Question Of The Day: Is $2 A Fair Price For Bear Stearns?

March 17, 2008 at 12:20 pm  ·  Category: Market Commentary, Stocks

For JPM, we view the key risk to be its own balance sheet liquidity, although most of the real risk on BSC’s balance sheet has been back stopped by the Fed, thereby exposing JPM to little real risk over the long term.

– Meredith Whitney, Financials Analyst, Oppenheimer (quoted in “Is $2 a Share a Fair Price for Bear Stearns?” , The Wall Street Journal’s Deal Journal, Monday March 17, 1:45pm EST)(bold and italics added)

When I found out last night that Bear Stearns was being acquired for $2 I was shocked.  $20 wouldn’t have surprised me.  But $2 – that’s shocking.

It raises the question: What is Bear Stearns worth?

I think this question has to be taken up in two parts.

First, as everybody knows, Bear Stearns has a lot of toxic assets on its books.  They also have a lot of liabilities – $383.6 billion to be exact.  The fear is that if the assets turn out to be worth far less than the liabilities, any acquirer will be on the hook to make up the difference.  This could, potentially, amount to tens of billions of dollars.

That leads us to the second consideration in valuing Bear Stearns: the value of their businesses and real estate.  Bear Stearns has a significant prime brokerage operation ($566 million in pretax income in 2007), wealth management operation, investment bank, mortgage business and trading operations.  In addition, they apparently have a very nice headquarters on Madison Avenue that is worth in excess of $1 billion.

Sanford Bernstein analyst Brad Hintz estimated in a note today that Bear’s businesses and real estate are worth $7.7 billion, about $60 a share (“JP Morgan Feasts On Bear Meat”, Barron’s, Weekday Trader, Monday March 17).

The question then becomes: are Bear’s businesses worth more than the potential risk on its balance sheet?  In other words, is Bear Stearns worth anything? (See also “It Is Tough to Value Bear, But It Had Better Sell Fast” (subscription required), The Wall Street Journal, C1, Saturday March 15).

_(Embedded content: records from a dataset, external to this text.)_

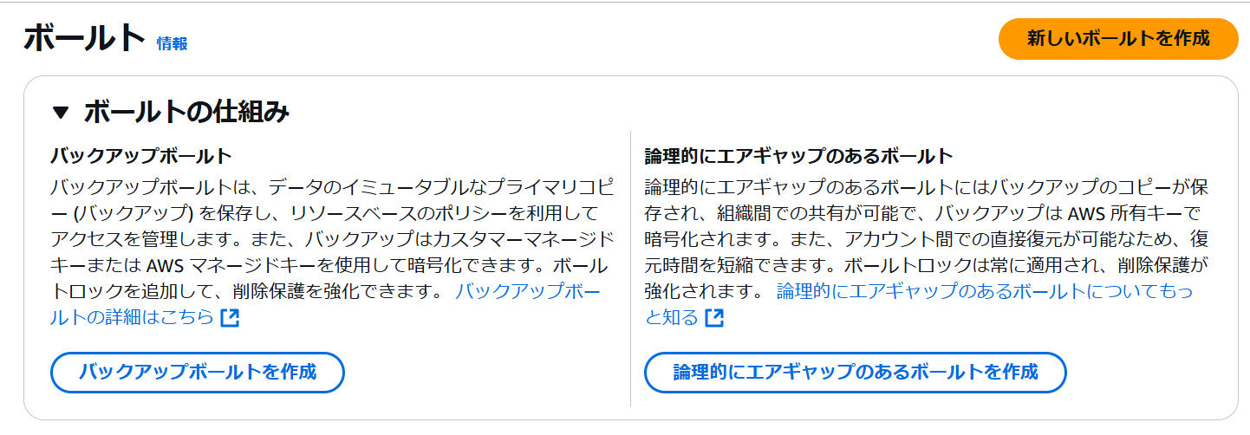Image resolution: width=1250 pixels, height=435 pixels.
Task: Select 論理的にエアギャップのあるボールトを作成 button
Action: (856, 373)
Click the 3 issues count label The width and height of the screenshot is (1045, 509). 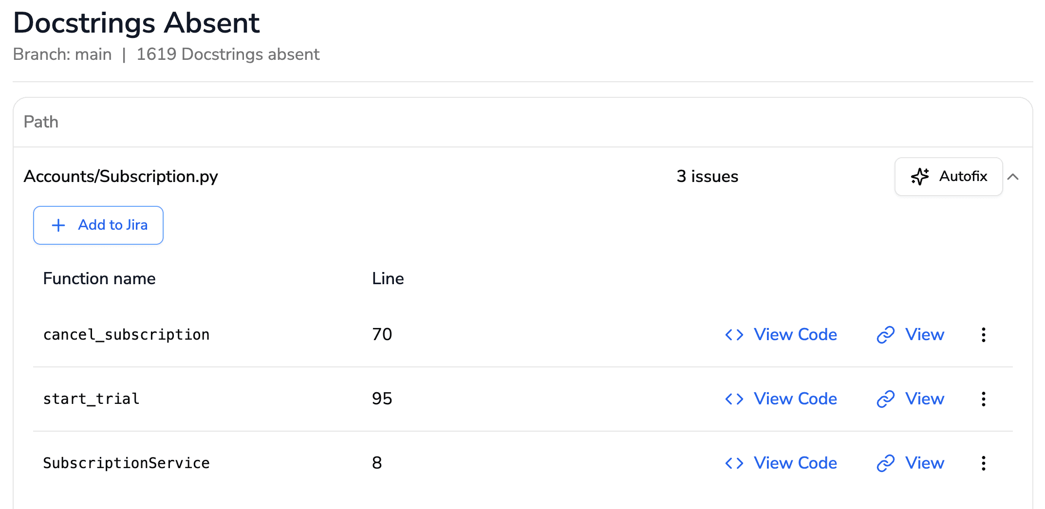(707, 177)
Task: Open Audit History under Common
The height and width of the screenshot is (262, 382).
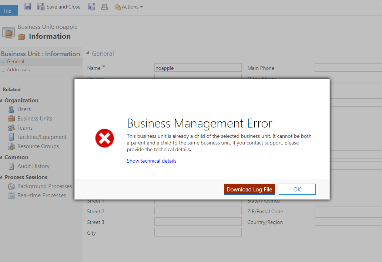Action: (33, 166)
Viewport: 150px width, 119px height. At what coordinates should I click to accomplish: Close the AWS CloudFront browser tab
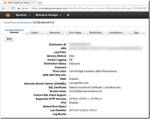[33, 3]
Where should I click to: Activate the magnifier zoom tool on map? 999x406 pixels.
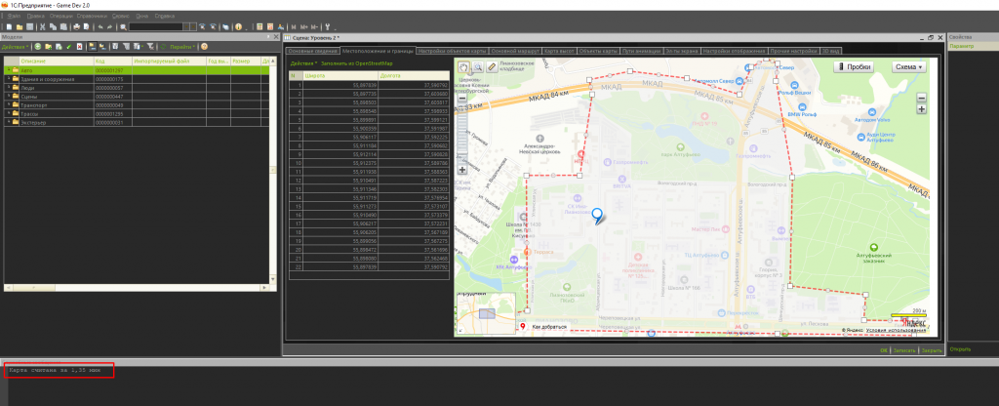[477, 68]
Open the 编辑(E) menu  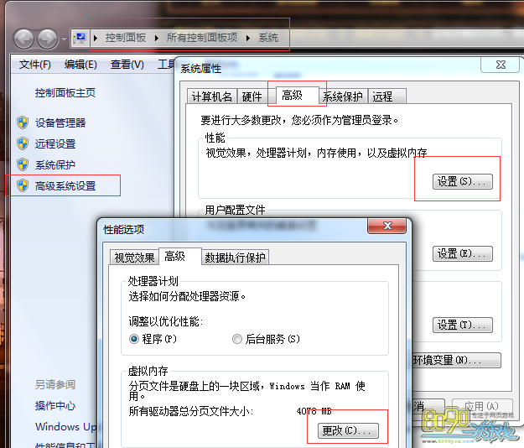(x=80, y=65)
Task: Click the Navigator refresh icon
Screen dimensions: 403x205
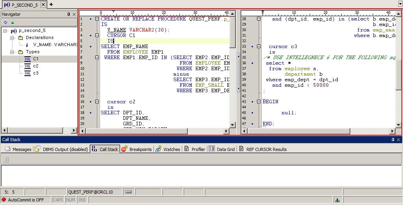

Because of the enormous risk in Bear’s positions and its tremendous liabilities, that’s how you can get a number like $2.

But there’s another twist.  The Fed is providing “special financing” to JP Morgan on this deal.  Essentially, the Fed will backstop up to $30 billion in losses on Bear’s portfolio.

What this means is that JP Morgan is really hedged in its exposure to Bear’s toxic book and it appears to be picking up Bear’s choice assets on the cheap. 

That’s why JP Morgan’s (JPM) stock is having such a good day: up 10% on big volume.

Given that the Fed is going to backstop $30 billion I think that all the value in this transaction is going to JP Morgan and Bear shareholders are getting robbed.  If JP Morgan had to assume all of Bear’s liabilities, okay.  But they don’t.  Their essentially free riding on the Fed and scooping up desirable assets on the cheap.

If the Fed is going to bail out Bear Stearns, why shouldn’t the bailout benefit Bear shareholders equally with JP Morgan shareholders?  JP Morgan can pretend like they are doing some kind of good deed here but that’s baloney.  They are scooping up choice assets and are sloughing off the real risk on the Fed.

If you value Bear’s businesses and real estate at just $2.5 billion that gives you $20 a share.  Given the Fed is assuming most of the risk with Bear’s book, that seems like a fairer price to me.  Even $30.

The only thing I might be missing is if JP Morgan is in fact assuming a good deal of risk in Bear’s book which could potentially exceed the Fed’s backstop.  But I doubt it.

Disclosure: Top Gun has no position in shares of Bear Stearns (BSC) or JP Morgan (JPM).

Posted by Greg Feirman  ·  Trackback URL  ·  Link
 
No Responses to “Question Of The Day: Is $2 A Fair Price For Bear Stearns?”
  • It’s the taxpayer who will pick up any of the $30 billion lost.